I seriously can't wait to be done with school.
Glory glory hallelujah.
Taking 18 credits your senior year is not recommended.

I still have no job- esthetics in Utah is mostly a joke.
You people are cheap. I have had one appointment in two months.

I love having Andre' in my ward, and having Holly close.
Nothing like having family nearby while you're in school.

I went to Disneyland two weekends ago, haven't been forever.
I loved it. For so many reasons. If I ever move to LA, I will be a season pass holder.

It's getting cold in Utah again. I shouldn't be able to complain,
seeing how it is the middle of November and we haven't even REALLY seen snow,
but I hate it. I do not do well.
My North Face fleece and my UGG boots are
going to be the only thing you see me in until next year.
Too bad Bethers isn't here to be hating winter with me.


I have not gone shopping, even once this semester.
Okay once, and I bought these gems:
I don't regret it at all, and I wear them with everything on the days I'm not wearing my UGGs.
I cannot wait to have a real grown up job with real grown up paychecks.

But just because I'm not shopping does not mean I'm living under a rock.
I could really use these items:



I've really gotten back into chicken soft tacos from Del Taco recently,
not sure why but I think they are really really good.

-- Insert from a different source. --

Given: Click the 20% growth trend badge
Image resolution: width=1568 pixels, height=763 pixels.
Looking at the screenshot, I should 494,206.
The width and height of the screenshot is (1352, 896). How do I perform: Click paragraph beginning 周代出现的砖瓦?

I miss my friends, even though most of them live in the same complex as me.
Amazing how that seems so far sometimes. I could really use
more of them in my life. Also, I want to be back here:



I can't stop watching two movies:

1. How to Train Your Dragon
2. Sleepless in Seattle

How had I never seen How to Train Your Dragon before? That movie is hilarious, action packed, and an all-around good time.
Aidan and Ethan can't stop quoting it:

Aidan: "I have beefy arms! I have beefy eyes!"
Ethan: "Ha. ha. Beeth eyes!"

Hilarious.

It is almost the holidays. Richelle has been lighting her christmas candles,
has her tree up already, and has been listening to N'Sync Christmas on Pandora.
It makes me want to be home with these crazy peeps:


And it's a fact that I have the cutest nephews inthe entire world. Seriously.



Friday, October 15, 2010

stress

if there is one phrase that I possibly overuse, it is this:

I. am. stressed.

Or any other sort of variation. That stresses me out. I'm stressin. Mostly I'm kidding, but enjoy making things semi-awkward and uncomfortable.

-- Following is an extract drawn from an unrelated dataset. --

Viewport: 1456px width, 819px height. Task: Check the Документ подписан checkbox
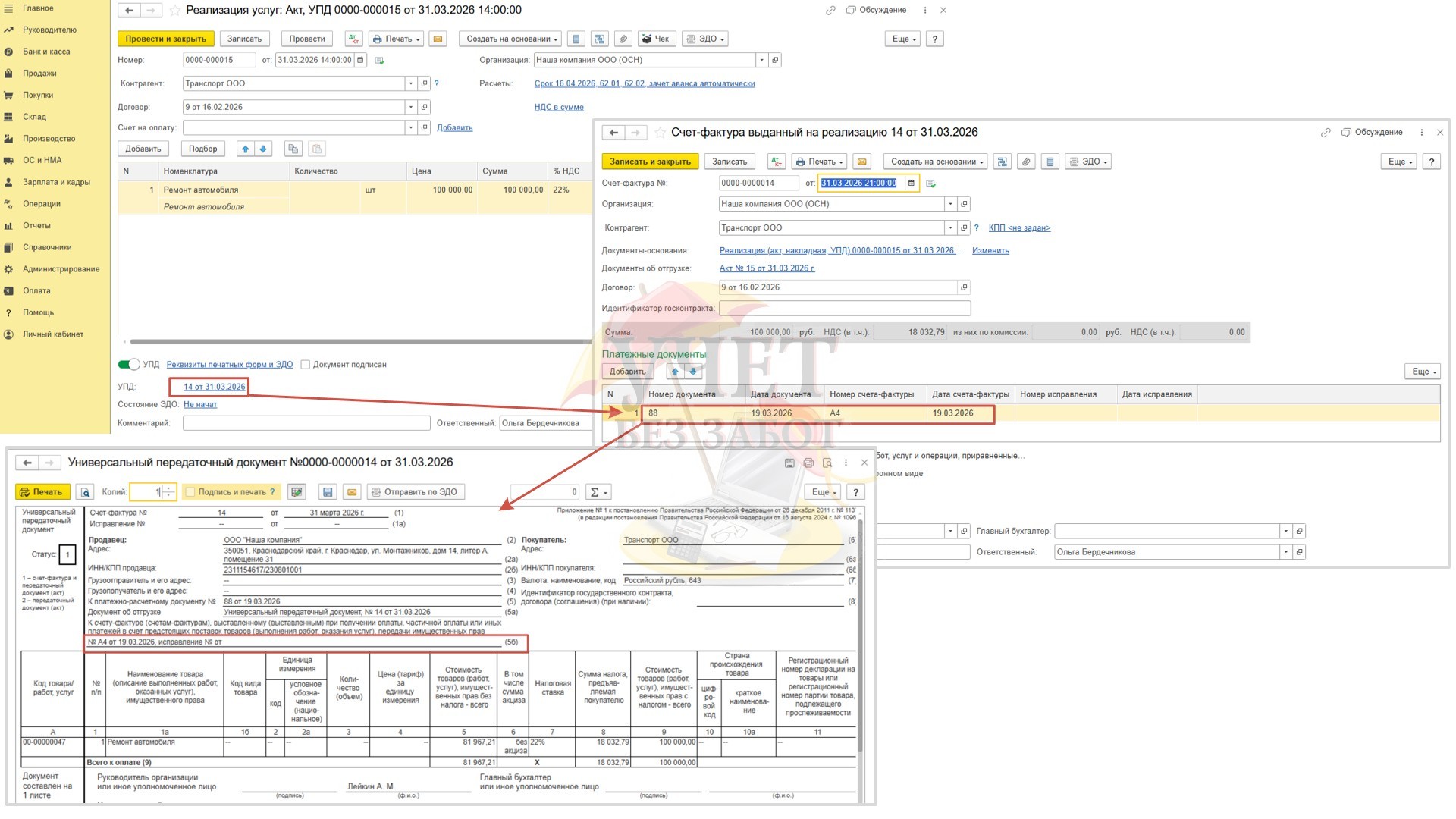click(x=306, y=365)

This week, midterms stressed me out. But not as much as they normally do because I am beginning to not care. I just need a job.

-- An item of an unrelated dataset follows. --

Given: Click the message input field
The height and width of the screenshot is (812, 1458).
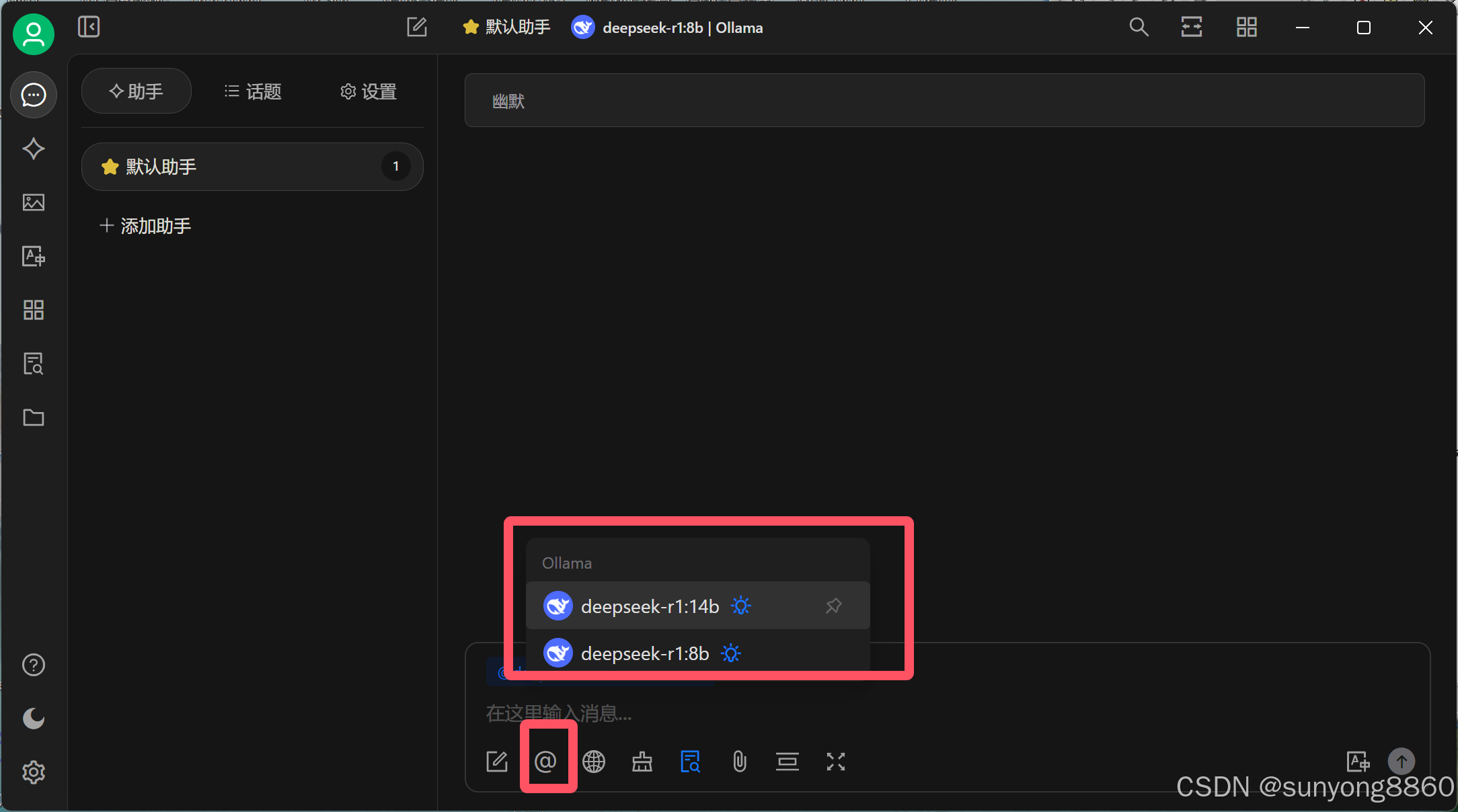Looking at the screenshot, I should (x=942, y=713).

Two nights ago, I could not stop watching the show Hoarders: Buried Alive. These people are crazy, and watching them live in these types of conditions stressed me out. I spent the entire day cleaning.


Midterms ended, I stopped staying up late to watch stressful television, and woke up and started watching TLC's A Baby Story, and I Didn't Know I was Pregnant.

What the freak?

Like I wasn't terrified enough already of growing a person inside myself, people go on national television to share their awful, stressful experiences. These people are crazy.

All of this stress has caused me to become sick. Which is how I'm going to spend the rest of my fall break from school. Awesome.


At least my room is clean, I'm not pregnant, and I dominated my midterms.


Wednesday, October 13, 2010

breakthrough

sometimes, I surprise even myself.

between me, Meggers, Bertolli and Richelle, the last thing we need is an excuse not to date somebody. Seinfeld said it best:

She had man hands.

He's a regifter.

She's a two-face.

She's got the jimmy legs.

She's a virgin.

She just took credit for my salad.

She's one of these low-talkers.

He's a high talker.

He's a bit of a close talker.

She's bald.

She went out with Newman?

She's too tan.

She's too good.

She wasn't my type.


and we can definitely add our own to the list.

he wears gloves. he's not funny. he has weird friends. he made me eat vegetables. he made a double comeback. his heart just isn't in it. he likes bad music. he had a booger in his nose. He won't chew gum. He wears gargoyle shirts. He has baby hands. He has a weird laugh. He only wears free t-shirts.

But recently, I've grown.

Me: I hate his jeans.
Richelle: Jeans are fixable.
Me: You're right.
Richelle: How bad are they?
Me: Awful.
Richelle: Yikes.
Me: I've met plenty of guys with good jeans and bad attitudes.


Maybe there's hope for me after all.